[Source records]
--
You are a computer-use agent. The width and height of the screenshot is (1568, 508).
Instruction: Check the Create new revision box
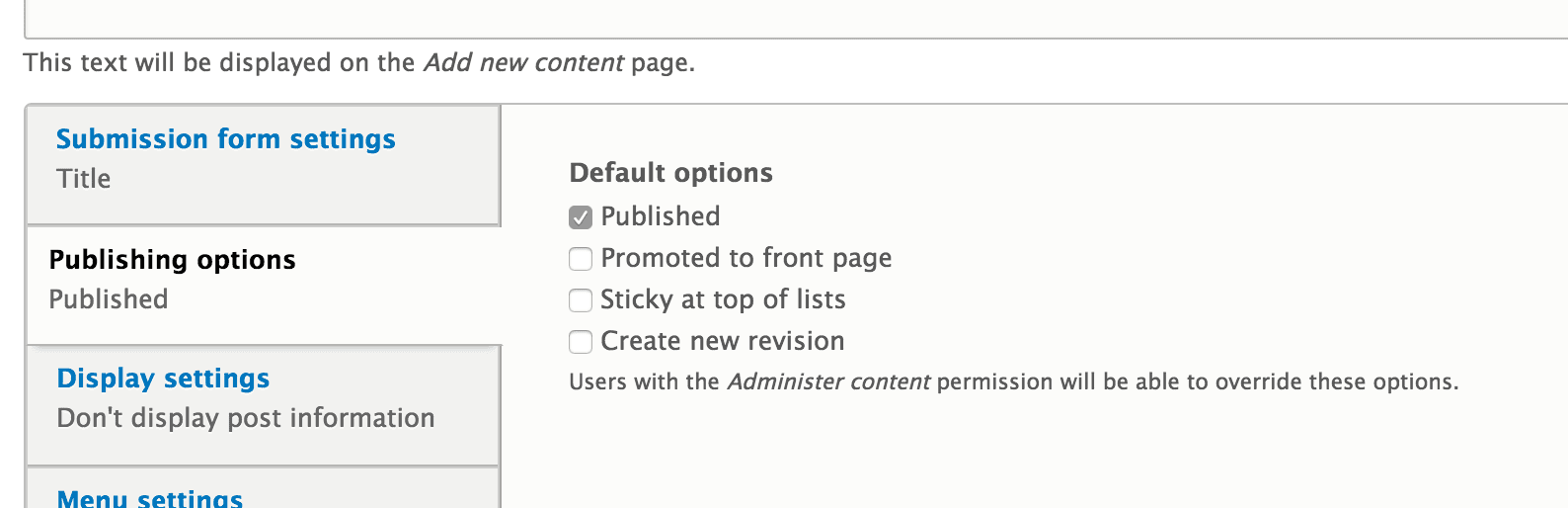[581, 342]
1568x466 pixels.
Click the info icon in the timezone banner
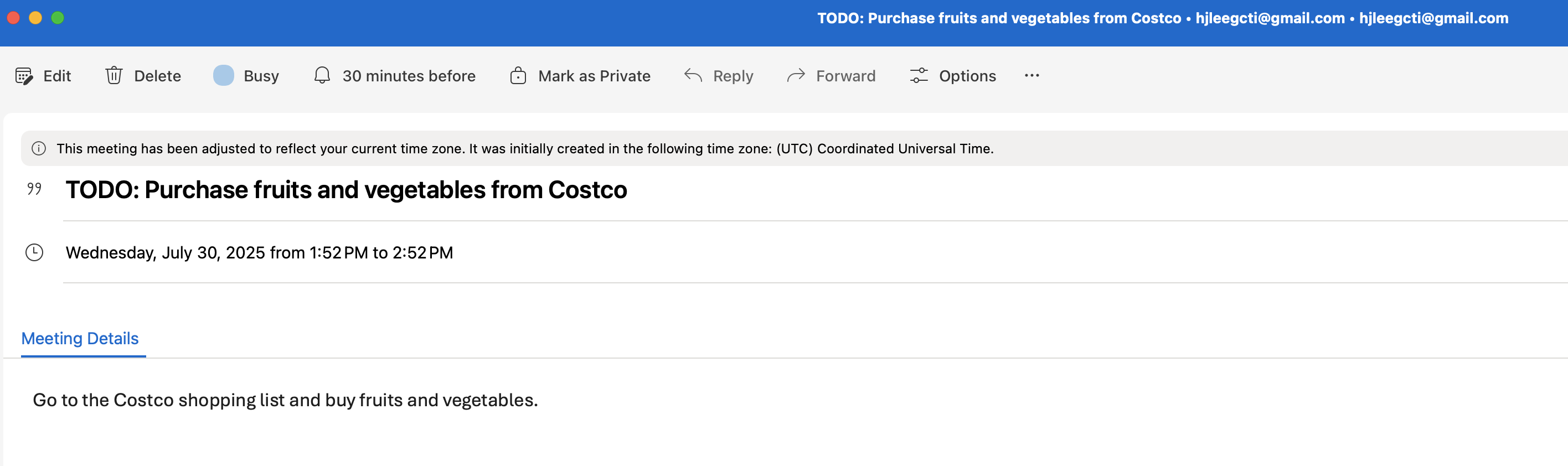39,148
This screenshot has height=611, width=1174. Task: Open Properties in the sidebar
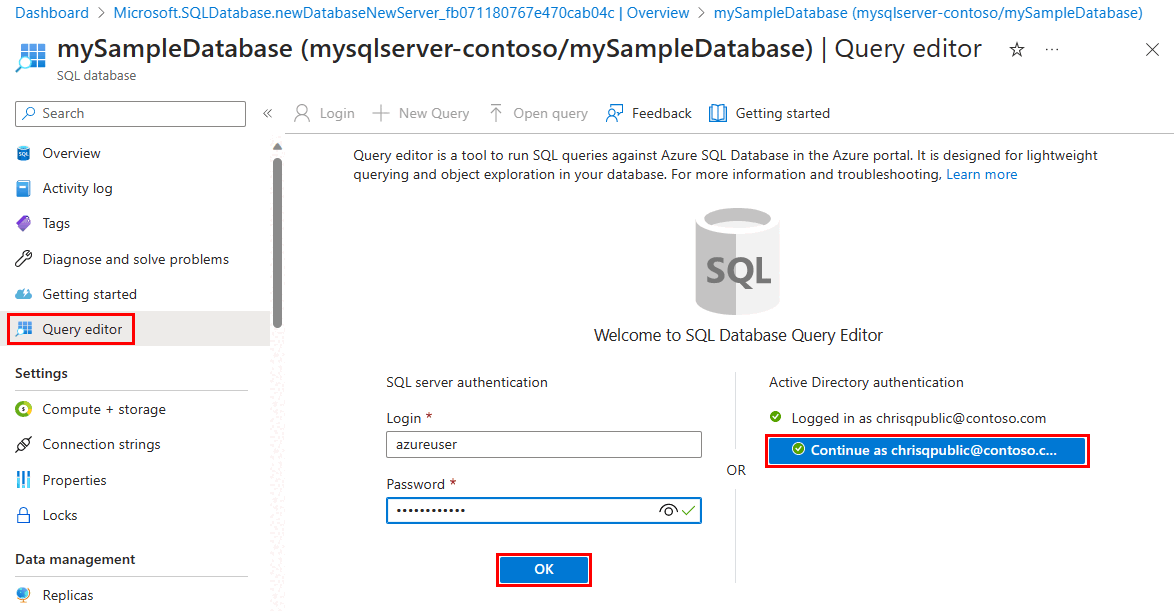[x=74, y=480]

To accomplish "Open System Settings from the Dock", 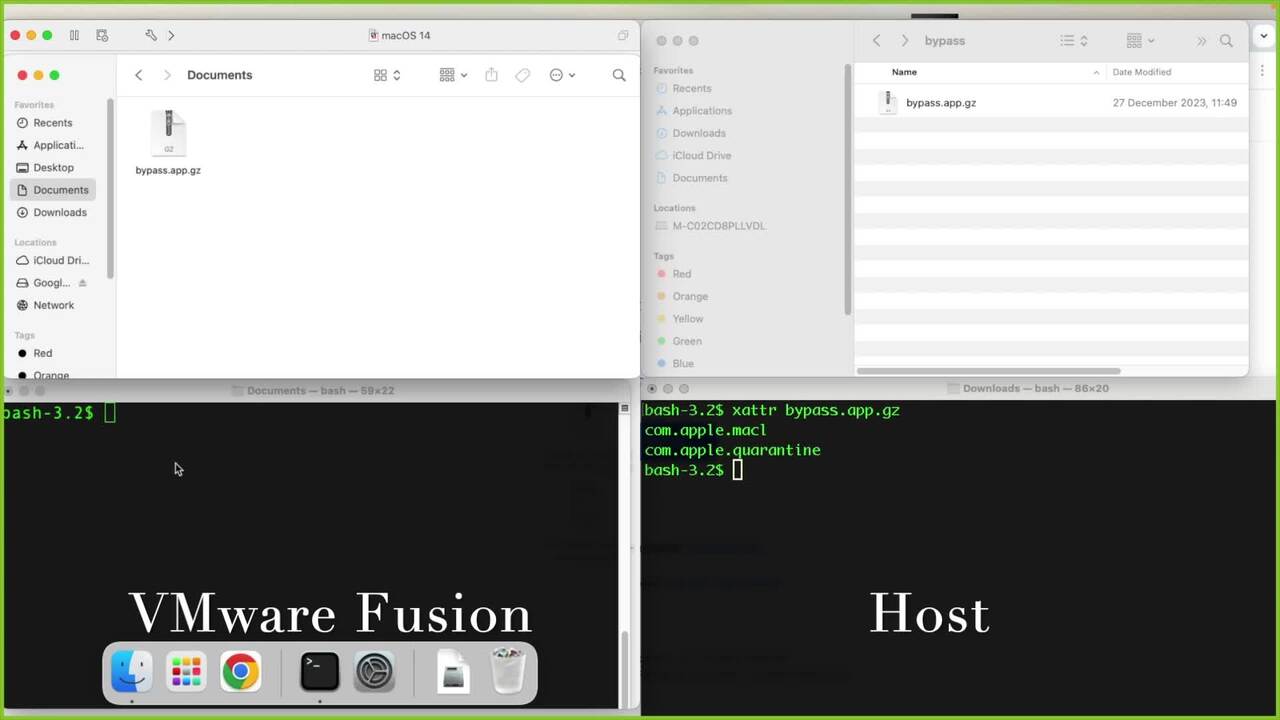I will (x=374, y=671).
--
#### Directions:
Pick out each line in the entries above that contains the word "width".

#### Response to this task:
You are a computer-use agent. The width and height of the screenshot is (1568, 508).
This screenshot has height=611, width=1174. Task: Open Properties in the sidebar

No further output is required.